Onu bilirik… Yani sonra duyduk ki bombalandı orası da öldüler…
Denktaş Bey, “Henüz bir şey yok” dediydi ilk, “henüz bir ipucu yoktur ama ileriki zamanlarda ne olur? Bilemem” dedi. Öyle kaldı…
Sonra işte annem hep ağlardı, “Benim bir evladım daha var, bombalandı, öldü mü? Öldürdüler mi? Nasıl bir ölümle karşılaştı?” Hep ağlardı yani bir mezarı yok diye… Hani küçük kardeşim İbrahim’in yeri oldu, o da hastanede yattı, ona da 21 sene annem, evde biz kucağımızda baktık.

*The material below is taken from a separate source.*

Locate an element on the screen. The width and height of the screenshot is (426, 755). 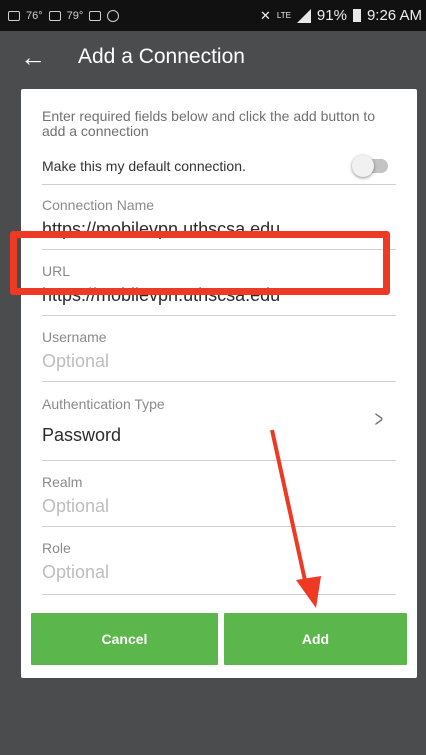
app-bar: ← Add a Connection is located at coordinates (213, 57).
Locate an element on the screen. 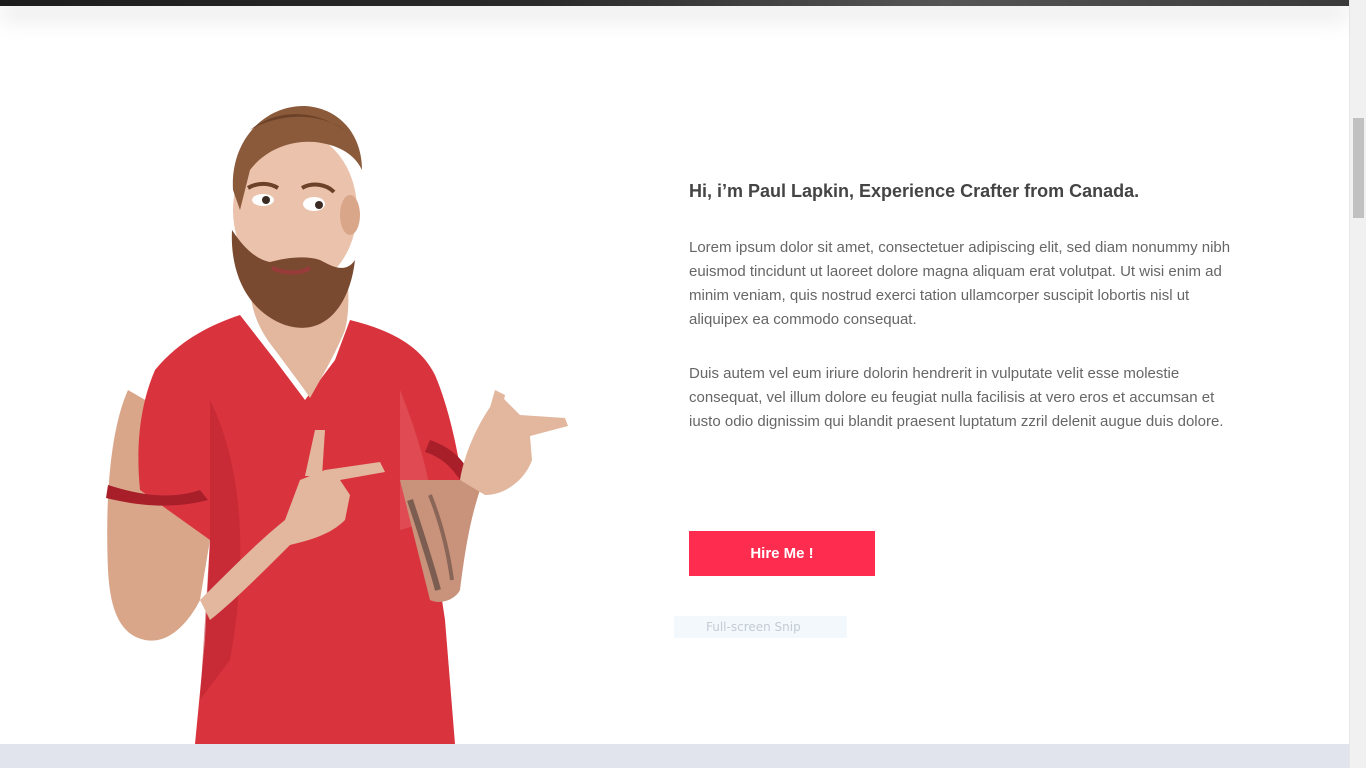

O da aynı şeyden… Eskiden imkanlar yoktu diye bu havale geçirmeden dolayı o da, benim küçüğüm da hasta olduydu. Ona da doktorlar yanlış iğne yaptıydı, bütün görme, konuşma duyusunu hep kaybettiydi… Ancak onu biz kendimiz yedirirdik, onarırdık, her ihtiyacını görürdük biz. 21 yaşında rahmetlik olduydu İbrahim kardeşimiz… Lefkoşa mezarlığına defnettik biz onu. Türbesi da yapılmıştır, gidip ziyaret ederik her zaman… Ama Osmanımız’ın yok… Ben her zaman okuttuğumda, mevlitlerini, yasinlerini, okuturum, bağışlarım… Ama şimdi böyle duyduk diye, acımız tekrar yenilendi… Çünkü annem çok isterdi… Ve mümkünsa, bilmiyorum artık, bulunduktan sonra, annemin yanında bir boş yer vardır, oraya defnetmek isterim ki annem huzurlu olsun… Annem Çatalköy’de defnedilmiştir, babamla ikisi yatır, yakın yakın… Bir yıl arayla gittiler…
Çünkü annemle babam çok sevgiliydiler… Rahatsız olduğunda hastaneye götürürdük, hemşireler bile “Böyle bir aşk görmedik” derdi çünkü babam evden çıkarken, anneme derdi “Hade canım, at yanağı ağzıma” derdi… Öperdi kendini… Öyle giderdi… “Gidip var dönmemek var, gelip var bulmamak var” derdi. Hep öyle ayrılırlardı… En iyi izleyici olarak ben hep oradaydım mesela… Bir muzu yiyeceklerinde, annem beklerdi babamı… Annemin şekeri vardı, hepsini vermezdi kendine. “Hade” derdi, “birazcık sen, birazcık da ben yeyim…”
“Onsuz” derdi babam, “yeyemem… Buradan aşağı gitmez… Çünkü” derdi, “onun da canı çeker…”
Üç günde bir alırdı bir muzu, biraz ona keserdi, biraz kendi yerdi…
Hep böyle… Anneme çok değer verirdi babam. Yıllarca, kaç yıl birlikte oldular ama çok mutlu bir evlilikleri vardı. Biz da kardeşler aynı şeyi sürdürürük, hepimiz mutluyuk, hepimiz biraradayık, acımız, tatlımız bizimiladır.